飲料容器を“食べさせる”リサイクルの新発想 異業種交流から生まれた「ベトベター満腹大作戦」とは? ポケモン・日本IBM・日本コカの有志社員が協働
1996年に誕生したポケモン創成期の151キャラクターの1つであるベトベター。このほど、このベトベターに、飲み終わったペットボトル(PET)・缶・瓶の飲料容器を“食べさせる”ようにして投入口に入れるリサイクルボックスが考案された。 その名は「はらぺこベトベター」。 (株)ポケモン、日本IBM、日本コカ・コーラの有志社員らが、社会的な関心が高まるプラスチックごみ問題をクリエイティブな方法で解決することを目的に飲料容器リサイクル促進プロジェクト「ベトベターの満腹大作戦」を立ち上げ約1年かけて「はらぺこベトベター」を共同で構想・制作した。
「はらぺこベトベター」は、PETや缶の飲料容器が大好物で食べさせてあげると喜んで鳴き声を出す設定で、IBMの技術によって容器の種類によって反応が変わるようになっている。 IBMの技術は、IoTとAIを組み合わせたものとなる。 まず「はらぺこベトべター」の口の中に組み込まれたカメラが対象物を撮影。次にIBMのクラウドに画像をアップロードしWatson(AI)が画像を認識。その認識結果を「はらぺこベトベター」にフィードバッグし、認識結果を元に食べたものを鳴き声で伝える仕組みになっている。 「ペットベタゥ~(PET)」「タン!(缶)」「ベン!(瓶)」といった具合に発する。 AIは事前に飲料容器の違いを学習し、一般ゴミや飲み残し、コンビニやカフェチェーンのプラスチックカップなどは“食べられないもの”としている。 これにより「飲み終わった飲料容器は一般ゴミなどと混ぜられることなくきれいな状態で回収されればリサイクルにつながる」とった事実を多くの人に知らしめる。これが満腹大作戦の骨子となる。 認識結果はWEBサイトにもフィードバッグされ、投函された飲料容器回収の集計データも参照できるようになっている。
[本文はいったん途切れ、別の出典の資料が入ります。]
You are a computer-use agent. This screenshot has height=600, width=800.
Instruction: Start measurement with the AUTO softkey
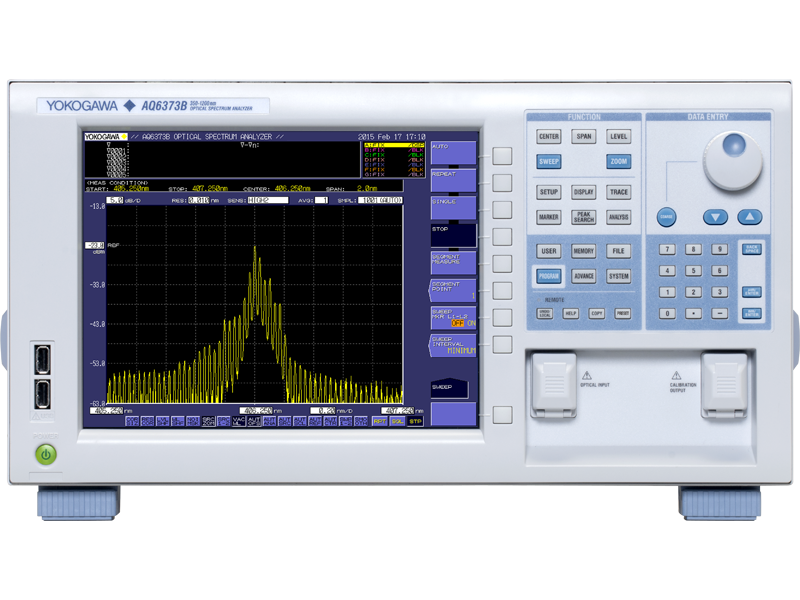pyautogui.click(x=455, y=151)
満腹大作戦の旗振り役は以下の3人。昨年、とあるイベントで同じ席についたことがきっかけで異業種交流へと発展したという。 ▽(株)ポケモン統括本部プレイヤーリレーション部の内藤剛史氏 ▽日本IBMシステムズ・エンジニアリング(ISE)の白石歩氏 ▽日本コカ・コーラの柴本健太郎技術本部QSE環境サステナビリティガバナンスマネージャー 異業種交流は、(株)ポケモンが実施したワークショップで「IoT を活用して街をキレイにする ベトベター」というアイデアコンセプトをISEの白石氏が発案したことで始動。このアイデアを日本コカの柴本氏が2人の了承のもとザ・コカ コーラカンパニー(米国本社)が主催する社内ハッカソンイベントに応募。11月に3社計19人の有志社員からなる共同プロジェクトがスタートした。 プロジェクトの趣旨ついて日本コカの柴本氏は「異業種の方に飲料容器のリサイクルの仕組みやリサイクルボックスの役割を知ってもらうことに価値がある。突拍子もない発想はなかなか同業からは生まれてこない。これからも交流を続けていきたい」と語った。